Just for your general understanding: The "period" i the C framework works differently. It calls the poll function with a number, 
and then that number is used in the poll function like (simplified):

poll(INT count) {
   for (i=0 ; i<count ; i++)
      if (new_event())
         return TRUE;
   return FALSE;
}

This ensures that polling is done as quickly as possible, even staying in the same function (poll) rather than called from the 
framework in a loop (which would require a function call to poll each time). The "count" is determined from the framework
during startup of the framework such that the execution time of the poll() routine equals the "period". Like if the period 
is 0.1, the count might be a few millions, so that the poll routine returns immediately when a new event occurs or when
100ms have expired. During the polling the frontend is "dead" meaning it cannot react on run transitions for example. That's
why most experiments use 0.1-0.5 seconds. But this does then NOT mean that you can only have 10-2 events per second, but that
the reaction time if the frontend is at maximum 0.1-0.5 seconds which is acceptable most of the case. 

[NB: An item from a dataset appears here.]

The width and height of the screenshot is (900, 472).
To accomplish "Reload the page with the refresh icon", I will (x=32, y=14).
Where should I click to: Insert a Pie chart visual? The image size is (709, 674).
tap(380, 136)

Due to this design, the C frontend is capable of producing millions of events per second. It took me some while in the early 1990's
to work out that scheme sitting in the "R" trailer at TRIUMF (old guys will remember...).

Best,
Stefan
    Reply  06 Sep 2024, Jack Carlton, Forum, Python frontend rate limitations? 
Thanks for the responses, they were very helpful.

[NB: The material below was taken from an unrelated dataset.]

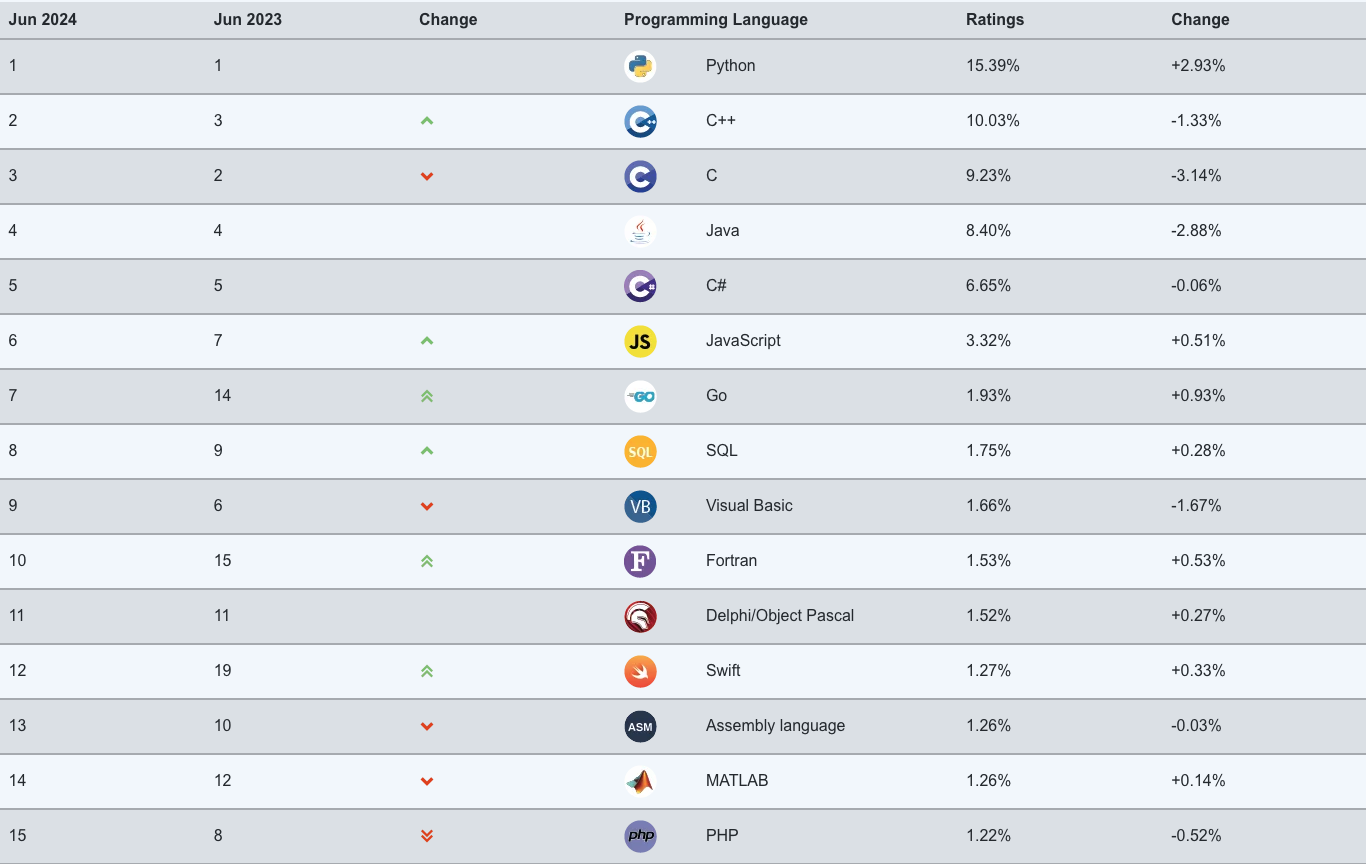This screenshot has height=864, width=1366.
Task: Click the C# language name
Action: (x=716, y=286)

>First the general advice: if you reduce the "period" of your equipment, then your function will get called more frequently. You can set it to 0 and we'll 
call it as often as possible.

Thanks, this solves the event rate limitation I described. I didn't think to change this because the "period" did not affect the observed rate in C (and now 
I know why thanks to Stefan).

A couple more questions:

1. 
For me, 
python -m timeit -s "import struct;import ctypes;arr = [0]*1250001;buf = ctypes.create_string_buffer(10000000);fmt = \">1250000d\"" "struct.pack_into(fmt, 
buf, *arr)"
10 loops, best of 3: 43.7 msec per loop

which suggests my maximum data rate is about 1.25 MB * 1000/43.7 Hz = 23 MB/s (?). But I see data rates up to 60 MB/s with a python frontend. Am I 
misinterpreting the meaning of this result?

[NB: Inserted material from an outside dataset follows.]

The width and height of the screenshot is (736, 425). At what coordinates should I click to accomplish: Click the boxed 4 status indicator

2. I can effectively bypass the rate limitations in python by running two concurrent frontends. For example, with one python frontend at best I can generate 
60 MB/s of data (setting "period" to 0 now); but with two frontends I can double this to 120 MB/s. This implies one python frontend is not bottlenecked by 
hardware limitations in my case.

Am I doing something wrong to artificially bottleneck my frontends? Perhaps there's a multi-threading solution I can implement to avoid needing multiple 
frontends?


Thanks,
Jack
    Reply  11 Sep 2024, Konstantin Olchanski, Forum, Python frontend rate limitations? 
> I'm trying to get a sense of the rate limitations of a python frontend.

1) python is single-threaded, for ultimate performance, a MIDAS frontend (or any DAQ 
application) has to be multithreaded:
a) thread with busy loop read the data and place it into a FIFO
b) thread to read data from FIFO and send it to SYSTEM buffer shared memory or to 
mserver
c) thread to respond to begin-run, end-run, etc RPCs
d) probably a thread to recycle memory from thread (b) back to thread (a) if per-event 
malloc()/free() adds too much overhead

2) data readout. C++ AXI bus access is compiled into 1 instruction and results in 1 AXI 
bus operation. comparable for python likely has much more overhead, slows you down.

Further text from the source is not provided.